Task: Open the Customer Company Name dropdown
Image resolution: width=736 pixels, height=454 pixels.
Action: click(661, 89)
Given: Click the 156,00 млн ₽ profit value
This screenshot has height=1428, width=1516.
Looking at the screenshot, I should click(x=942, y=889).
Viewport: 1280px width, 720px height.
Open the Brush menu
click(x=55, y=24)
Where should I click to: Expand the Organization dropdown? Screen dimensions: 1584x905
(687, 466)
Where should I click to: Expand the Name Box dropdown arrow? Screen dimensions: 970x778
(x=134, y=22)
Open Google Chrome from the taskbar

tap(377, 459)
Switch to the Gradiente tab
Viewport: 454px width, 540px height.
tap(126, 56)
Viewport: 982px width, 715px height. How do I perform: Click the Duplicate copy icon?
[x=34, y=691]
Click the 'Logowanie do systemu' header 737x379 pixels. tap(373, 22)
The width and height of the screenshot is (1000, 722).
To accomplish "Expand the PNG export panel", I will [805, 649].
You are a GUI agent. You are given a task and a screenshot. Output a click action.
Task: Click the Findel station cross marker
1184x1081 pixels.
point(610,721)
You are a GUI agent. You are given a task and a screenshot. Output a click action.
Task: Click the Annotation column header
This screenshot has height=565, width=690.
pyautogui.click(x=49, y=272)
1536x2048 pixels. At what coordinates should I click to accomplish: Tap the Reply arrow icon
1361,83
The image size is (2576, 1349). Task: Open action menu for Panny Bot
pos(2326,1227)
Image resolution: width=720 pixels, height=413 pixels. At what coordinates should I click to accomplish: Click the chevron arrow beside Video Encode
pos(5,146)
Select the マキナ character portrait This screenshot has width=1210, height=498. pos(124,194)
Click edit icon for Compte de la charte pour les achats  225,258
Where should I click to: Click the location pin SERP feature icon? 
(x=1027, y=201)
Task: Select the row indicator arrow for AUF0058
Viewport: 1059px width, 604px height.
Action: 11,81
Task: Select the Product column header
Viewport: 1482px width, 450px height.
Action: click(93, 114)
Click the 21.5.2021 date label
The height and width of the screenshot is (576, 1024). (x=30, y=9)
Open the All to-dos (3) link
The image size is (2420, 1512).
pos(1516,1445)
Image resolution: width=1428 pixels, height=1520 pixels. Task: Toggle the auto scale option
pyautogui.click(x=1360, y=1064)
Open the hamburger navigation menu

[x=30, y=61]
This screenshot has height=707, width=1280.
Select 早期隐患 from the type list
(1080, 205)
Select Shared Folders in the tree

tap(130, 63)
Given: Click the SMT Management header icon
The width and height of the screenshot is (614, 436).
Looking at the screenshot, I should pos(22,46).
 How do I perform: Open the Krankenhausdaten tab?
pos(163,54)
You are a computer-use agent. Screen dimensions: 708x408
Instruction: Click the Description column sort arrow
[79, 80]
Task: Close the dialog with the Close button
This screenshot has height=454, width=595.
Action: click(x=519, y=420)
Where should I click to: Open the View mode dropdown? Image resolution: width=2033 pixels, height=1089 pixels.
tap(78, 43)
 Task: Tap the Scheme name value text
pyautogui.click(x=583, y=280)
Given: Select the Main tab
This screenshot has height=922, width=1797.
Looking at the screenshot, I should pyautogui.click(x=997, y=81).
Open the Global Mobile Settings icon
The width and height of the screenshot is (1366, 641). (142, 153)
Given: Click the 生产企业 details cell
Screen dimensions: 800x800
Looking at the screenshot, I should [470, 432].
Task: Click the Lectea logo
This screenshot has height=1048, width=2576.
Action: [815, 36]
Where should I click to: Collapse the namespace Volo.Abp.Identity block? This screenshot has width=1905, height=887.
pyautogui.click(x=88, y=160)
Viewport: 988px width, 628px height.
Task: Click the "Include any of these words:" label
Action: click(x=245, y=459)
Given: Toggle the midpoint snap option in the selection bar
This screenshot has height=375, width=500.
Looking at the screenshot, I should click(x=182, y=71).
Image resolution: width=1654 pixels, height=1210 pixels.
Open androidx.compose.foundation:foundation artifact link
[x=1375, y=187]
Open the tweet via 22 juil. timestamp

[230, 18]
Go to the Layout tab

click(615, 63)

What you will do:
Copy out each line of the data containing the string "header".

Completed exercise:
Click the 'Logowanie do systemu' header 737x379 pixels. tap(373, 22)
Task: Click the Annotation column header
Task: Select the Product column header
Given: Click the SMT Management header icon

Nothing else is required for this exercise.